YOUR GOAL: Leave out the pictures and print the rest of the entries exactly as they stand.

GIVEN INFORMATION:

....

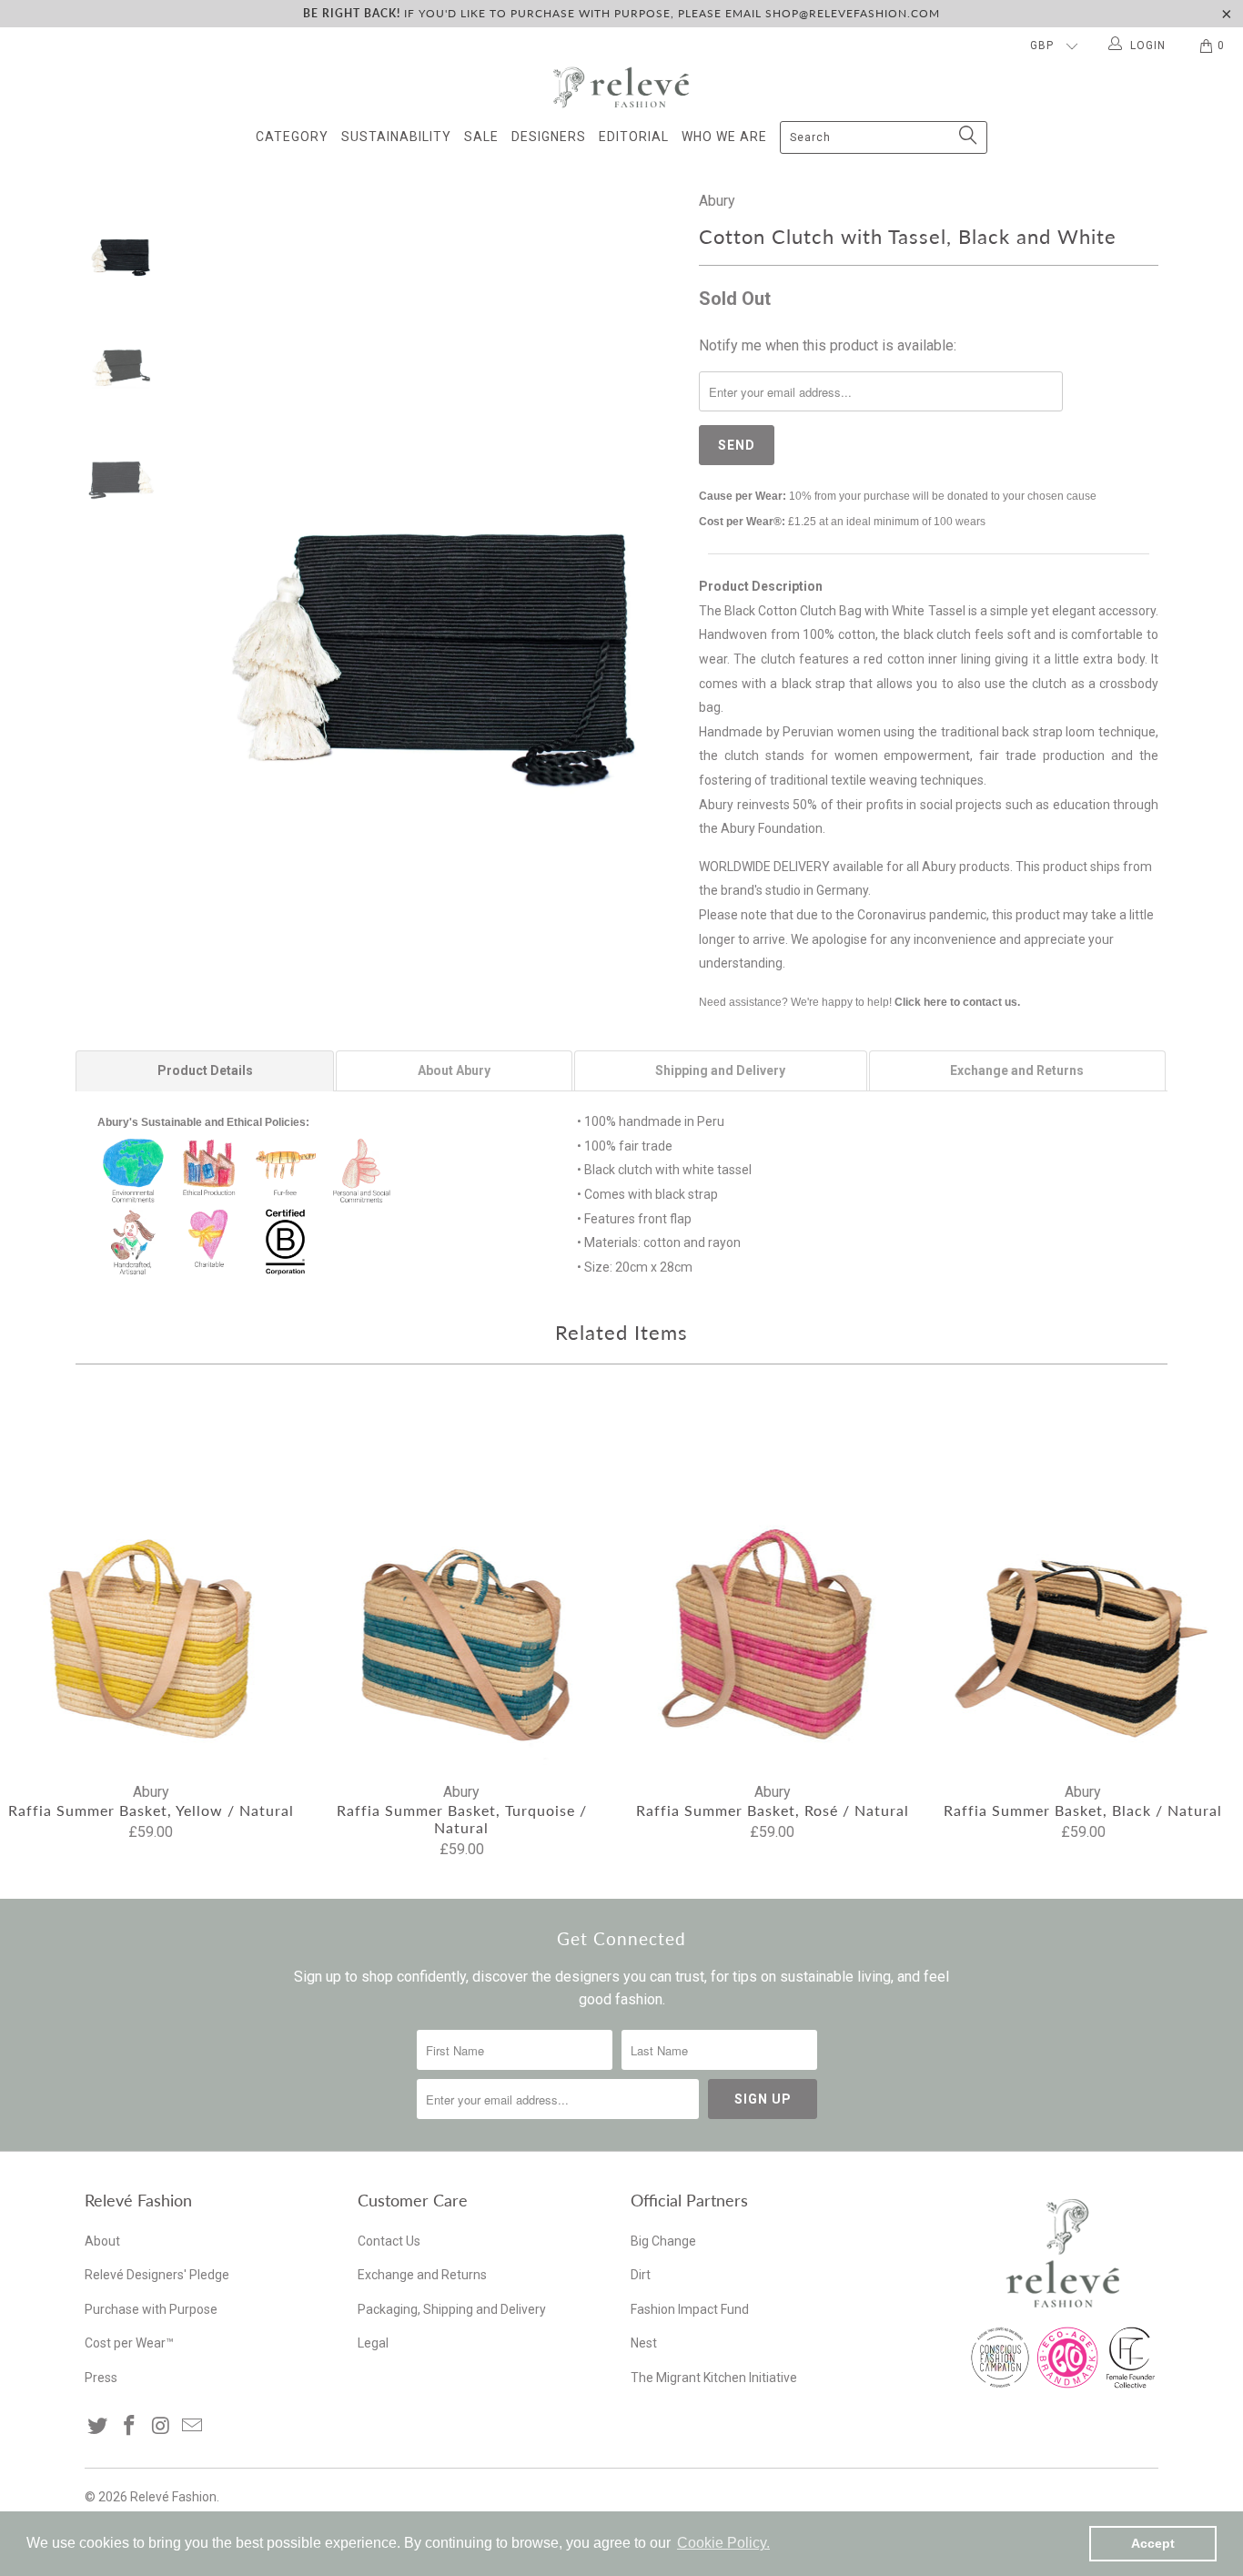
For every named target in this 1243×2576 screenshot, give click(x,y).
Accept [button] (1153, 2543)
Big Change (663, 2241)
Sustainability (396, 136)
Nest (644, 2343)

....

ANSWER BOX:
For every named target in this 1243×2576 screenshot, give click(x,y).
Accept [button] (1153, 2543)
Big Change (663, 2241)
Sustainability (396, 136)
Nest (644, 2343)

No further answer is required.